As I use JMRI to program the decoders, I need to know which CV I can set. I guess its a Digitrax as many online references to built-in decoders in Walthers' mention that brand.

JMRI supports some Digitraxx decoders, I'll pick one with just two functions.

Robert


----------



## wvgca (Jan 21, 2013)

with jmri / decoder pro, just click on the 'ident' button, and you will find out what it is


----------



## rva1945 (Feb 11, 2016)

Talking about JMRI, so far I used two decoders, as I'm still testing, both remain in address 03.

When can I change that address? I guess it's one of the first steps when adding a New Loco.


----------



## DonR (Oct 18, 2012)

Yes, most of us immediately change the 03 default
address as the first operation after a test run.

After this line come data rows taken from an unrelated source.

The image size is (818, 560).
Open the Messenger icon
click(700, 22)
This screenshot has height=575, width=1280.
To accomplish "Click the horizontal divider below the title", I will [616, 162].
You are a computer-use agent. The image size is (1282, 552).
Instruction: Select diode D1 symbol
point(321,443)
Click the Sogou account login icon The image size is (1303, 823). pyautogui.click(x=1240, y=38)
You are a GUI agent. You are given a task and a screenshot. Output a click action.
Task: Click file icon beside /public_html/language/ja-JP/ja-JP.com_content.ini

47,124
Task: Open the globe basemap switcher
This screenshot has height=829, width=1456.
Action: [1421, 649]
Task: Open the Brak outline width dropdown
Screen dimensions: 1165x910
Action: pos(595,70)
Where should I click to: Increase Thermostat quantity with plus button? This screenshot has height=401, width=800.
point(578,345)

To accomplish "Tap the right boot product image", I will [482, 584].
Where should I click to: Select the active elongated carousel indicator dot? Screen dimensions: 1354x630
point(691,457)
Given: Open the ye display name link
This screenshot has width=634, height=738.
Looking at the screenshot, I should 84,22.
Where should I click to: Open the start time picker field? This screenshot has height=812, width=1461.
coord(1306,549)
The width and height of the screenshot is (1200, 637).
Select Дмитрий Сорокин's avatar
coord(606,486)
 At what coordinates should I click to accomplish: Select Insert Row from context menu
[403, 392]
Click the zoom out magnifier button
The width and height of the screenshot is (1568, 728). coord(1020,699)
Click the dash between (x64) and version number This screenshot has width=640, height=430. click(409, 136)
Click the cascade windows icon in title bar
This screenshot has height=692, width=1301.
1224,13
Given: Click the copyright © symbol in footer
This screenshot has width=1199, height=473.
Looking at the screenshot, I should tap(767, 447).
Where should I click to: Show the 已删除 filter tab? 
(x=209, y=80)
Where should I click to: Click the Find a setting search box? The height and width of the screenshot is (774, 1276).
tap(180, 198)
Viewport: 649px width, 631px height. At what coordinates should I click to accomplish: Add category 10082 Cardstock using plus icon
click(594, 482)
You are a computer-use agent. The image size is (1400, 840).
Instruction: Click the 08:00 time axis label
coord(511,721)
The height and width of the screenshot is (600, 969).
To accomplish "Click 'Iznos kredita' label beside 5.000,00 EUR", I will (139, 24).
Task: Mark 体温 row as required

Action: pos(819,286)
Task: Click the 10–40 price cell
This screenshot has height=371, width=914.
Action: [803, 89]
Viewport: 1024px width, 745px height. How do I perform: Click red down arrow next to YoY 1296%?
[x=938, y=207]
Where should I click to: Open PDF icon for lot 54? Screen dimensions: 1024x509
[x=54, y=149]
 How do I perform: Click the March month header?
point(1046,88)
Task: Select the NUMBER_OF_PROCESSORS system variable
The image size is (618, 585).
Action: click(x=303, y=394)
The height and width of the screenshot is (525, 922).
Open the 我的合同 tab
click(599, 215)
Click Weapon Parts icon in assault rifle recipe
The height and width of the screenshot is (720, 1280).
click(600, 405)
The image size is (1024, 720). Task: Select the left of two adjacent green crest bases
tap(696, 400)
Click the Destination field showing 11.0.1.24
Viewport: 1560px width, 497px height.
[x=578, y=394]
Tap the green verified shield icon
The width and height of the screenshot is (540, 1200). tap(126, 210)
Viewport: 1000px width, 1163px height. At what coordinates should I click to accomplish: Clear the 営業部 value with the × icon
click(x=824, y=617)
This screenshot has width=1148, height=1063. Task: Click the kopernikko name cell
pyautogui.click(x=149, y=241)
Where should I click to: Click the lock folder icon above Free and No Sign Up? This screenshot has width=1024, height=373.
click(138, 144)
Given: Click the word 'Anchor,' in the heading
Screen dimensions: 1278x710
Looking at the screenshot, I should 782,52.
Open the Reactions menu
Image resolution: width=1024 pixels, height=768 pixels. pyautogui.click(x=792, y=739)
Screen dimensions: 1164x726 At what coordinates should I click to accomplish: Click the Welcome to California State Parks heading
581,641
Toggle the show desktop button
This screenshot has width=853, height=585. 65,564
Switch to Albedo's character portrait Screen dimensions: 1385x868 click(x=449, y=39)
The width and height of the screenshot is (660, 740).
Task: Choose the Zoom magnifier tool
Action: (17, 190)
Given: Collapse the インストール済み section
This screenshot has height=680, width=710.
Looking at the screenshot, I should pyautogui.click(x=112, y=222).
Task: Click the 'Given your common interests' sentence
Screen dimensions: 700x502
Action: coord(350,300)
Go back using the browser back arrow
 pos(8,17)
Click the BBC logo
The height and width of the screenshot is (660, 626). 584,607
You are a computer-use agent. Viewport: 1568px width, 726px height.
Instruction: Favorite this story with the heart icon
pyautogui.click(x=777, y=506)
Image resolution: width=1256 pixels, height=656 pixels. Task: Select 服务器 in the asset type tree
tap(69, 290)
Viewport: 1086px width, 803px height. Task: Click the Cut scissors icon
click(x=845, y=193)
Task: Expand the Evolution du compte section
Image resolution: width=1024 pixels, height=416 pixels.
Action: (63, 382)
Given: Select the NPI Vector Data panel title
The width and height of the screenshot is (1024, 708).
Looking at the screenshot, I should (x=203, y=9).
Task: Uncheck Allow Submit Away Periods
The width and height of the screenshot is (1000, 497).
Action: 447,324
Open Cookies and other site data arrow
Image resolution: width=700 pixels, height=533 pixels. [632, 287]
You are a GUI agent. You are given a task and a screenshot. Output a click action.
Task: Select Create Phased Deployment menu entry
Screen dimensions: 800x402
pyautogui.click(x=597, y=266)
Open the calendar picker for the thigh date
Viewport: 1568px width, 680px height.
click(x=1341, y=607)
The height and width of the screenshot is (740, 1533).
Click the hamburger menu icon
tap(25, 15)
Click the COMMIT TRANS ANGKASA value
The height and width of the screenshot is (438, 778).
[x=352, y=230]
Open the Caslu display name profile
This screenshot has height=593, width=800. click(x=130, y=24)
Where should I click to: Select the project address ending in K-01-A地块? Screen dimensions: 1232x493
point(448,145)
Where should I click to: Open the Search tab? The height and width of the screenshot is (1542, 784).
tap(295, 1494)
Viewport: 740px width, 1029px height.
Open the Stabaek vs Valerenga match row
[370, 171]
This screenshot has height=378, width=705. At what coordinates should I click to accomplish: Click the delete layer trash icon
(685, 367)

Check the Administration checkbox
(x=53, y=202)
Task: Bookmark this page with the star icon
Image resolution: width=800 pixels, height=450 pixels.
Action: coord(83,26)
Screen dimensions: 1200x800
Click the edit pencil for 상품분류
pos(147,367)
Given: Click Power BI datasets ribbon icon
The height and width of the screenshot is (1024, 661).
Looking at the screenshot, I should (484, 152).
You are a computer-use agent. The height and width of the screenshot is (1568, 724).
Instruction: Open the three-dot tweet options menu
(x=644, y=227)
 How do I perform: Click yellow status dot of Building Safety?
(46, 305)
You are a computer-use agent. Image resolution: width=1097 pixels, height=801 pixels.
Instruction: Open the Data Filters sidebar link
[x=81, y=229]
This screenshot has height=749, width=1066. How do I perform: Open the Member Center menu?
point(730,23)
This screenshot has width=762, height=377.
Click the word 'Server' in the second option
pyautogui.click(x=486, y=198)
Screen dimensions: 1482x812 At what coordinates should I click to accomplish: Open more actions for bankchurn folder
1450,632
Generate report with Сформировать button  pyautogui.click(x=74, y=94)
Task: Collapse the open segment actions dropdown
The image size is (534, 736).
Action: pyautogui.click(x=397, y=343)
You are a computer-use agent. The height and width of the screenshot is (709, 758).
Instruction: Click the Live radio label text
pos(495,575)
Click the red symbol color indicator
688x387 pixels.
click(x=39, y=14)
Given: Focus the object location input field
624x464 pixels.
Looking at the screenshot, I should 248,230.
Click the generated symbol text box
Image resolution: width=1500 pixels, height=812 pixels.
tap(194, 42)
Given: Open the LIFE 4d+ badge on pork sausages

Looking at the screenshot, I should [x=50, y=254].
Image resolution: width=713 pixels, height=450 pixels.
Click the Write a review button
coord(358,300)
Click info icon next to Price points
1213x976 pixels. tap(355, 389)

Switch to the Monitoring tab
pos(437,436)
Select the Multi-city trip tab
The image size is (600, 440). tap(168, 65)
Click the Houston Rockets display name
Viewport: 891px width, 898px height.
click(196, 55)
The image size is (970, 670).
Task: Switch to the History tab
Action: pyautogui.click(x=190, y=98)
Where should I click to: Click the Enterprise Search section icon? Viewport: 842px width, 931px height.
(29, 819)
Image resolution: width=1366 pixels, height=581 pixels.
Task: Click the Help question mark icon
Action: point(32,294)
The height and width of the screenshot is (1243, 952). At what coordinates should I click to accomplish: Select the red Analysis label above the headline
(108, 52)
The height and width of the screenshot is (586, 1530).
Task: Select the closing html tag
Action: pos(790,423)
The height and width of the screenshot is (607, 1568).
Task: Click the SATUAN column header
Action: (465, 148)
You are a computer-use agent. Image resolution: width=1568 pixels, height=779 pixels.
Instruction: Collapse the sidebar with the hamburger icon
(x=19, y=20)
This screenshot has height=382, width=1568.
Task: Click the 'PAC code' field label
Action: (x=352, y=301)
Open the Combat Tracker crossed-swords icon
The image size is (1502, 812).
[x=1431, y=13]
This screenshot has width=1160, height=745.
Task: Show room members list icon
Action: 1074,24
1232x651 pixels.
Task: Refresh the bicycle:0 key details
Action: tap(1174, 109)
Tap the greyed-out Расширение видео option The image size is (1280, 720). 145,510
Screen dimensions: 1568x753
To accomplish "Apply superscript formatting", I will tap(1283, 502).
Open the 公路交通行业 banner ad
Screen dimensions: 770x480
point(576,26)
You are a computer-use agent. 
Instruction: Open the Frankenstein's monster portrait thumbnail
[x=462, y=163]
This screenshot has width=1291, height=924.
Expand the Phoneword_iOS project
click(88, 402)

Check our DCC forum and you'll see a list of
CVs and what they do. They will be the same
regardless of the decoder make.

http://www.modeltrainforum.com/showthread.php?t=5371

Don


----------



## Cycleops (Dec 6, 2014)

The basic CVs will be the same but some manufacturers give you additional options for light dimming, various light options, slow running for shunting and others additional features. You should be able to download a manual from Walthers site which will tell you what CVs control what. If it's a Walthers supplied one the functions will be basic.


----------



## rva1945 (Feb 11, 2016)

wvgca said:


> with jmri / decoder pro, just click on the 'ident' button, and you will find out what it is


When I click on Identify, I see this message in the status bar:

Programmer Status: jmri.ProgrammerException: programmer in use.

Then I deleted the loco and created a new one. In the Create New Loco window, after selecting it, in Active Address it says 0, can I put 04 and click on write? Will that write the new address?


----------



## rva1945 (Feb 11, 2016)

Weell I connected the decoder to the Programming Track and now it seems to write the values...but it doesn't do the job.

I tried with a New Loco... and clicked on Read Type from decoder, it says

Read MGF ID - CV8 but nothing happened in 5 minutes.

And each time I try it I must exit JMRI because whatever I try to do

Exception Programmer is in use (or something like that).


----------



## wvgca (Jan 21, 2013)

i'm assuming that you have the latest version of jmri [4.4 or 4.5.1] as well as the latest version of java [8.91] 
when you write the values, does the loco make a small twitch or movement indicating that that it has received and written the new cv value?


----------



## rva1945 (Feb 11, 2016)

No, I didn't notice any movement. But despite the warnings messages, I later found that somehow I managed to change the address from 03 to 04.

Anyway it was not straightforward so I can't tell how "it worked".

So far so good though I think something is not working here. There was no way of identifying the decoder.


----------



## wvgca (Jan 21, 2013)

what are you using to feed DCC to the track, a sprog? or ?


----------



## rva1945 (Feb 11, 2016)

I' m using DCC++ running in an Ardiino Mega.


----------



## wvgca (Jan 21, 2013)

i have a couple of arduino uno's , but motor shields haven't come in as of yet ... probably next thing would be to check track voltage, maybe with a standard bridge, should be 13.5vdc or slightly better 
at least it seems than you can write some cv's , but you should be able to read them as well?


----------



## rva1945 (Feb 11, 2016)

I finally made it work. Maybe there was a faulty wire. I place the loco on a piece of track connected as the programming track, it was identified as a Digitrax but as some different models, I chose one with two functions. Here are pictures of the decoder that came installed from factory:

https://picasaweb.google.com/105403795492677221295/6311245448472962785


----------



## wvgca (Jan 21, 2013)

glad that you got it sorted out ...


----------



## rva1945 (Feb 11, 2016)

And yes the loco moves a bit everytime a CV value is written. I changed its address from 03 to 5952, its loco number.

Tomorrow I'll bought a Rio Grande set of freight cars, and I hope the wooden base will be ready for assembly on next weekend.

Regards,
Robert


----------